**Problem:** Beginning with the first entry, set down each one exactly as shown.

====== Dataset excerpts

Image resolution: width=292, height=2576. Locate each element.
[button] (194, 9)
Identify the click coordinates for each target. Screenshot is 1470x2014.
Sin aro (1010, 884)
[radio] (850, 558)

============

**Task result:**
Image resolution: width=292, height=2576. Locate each element.
[button] (194, 9)
Identify the click coordinates for each target. Screenshot is 1470x2014.
Sin aro (1010, 884)
[radio] (850, 558)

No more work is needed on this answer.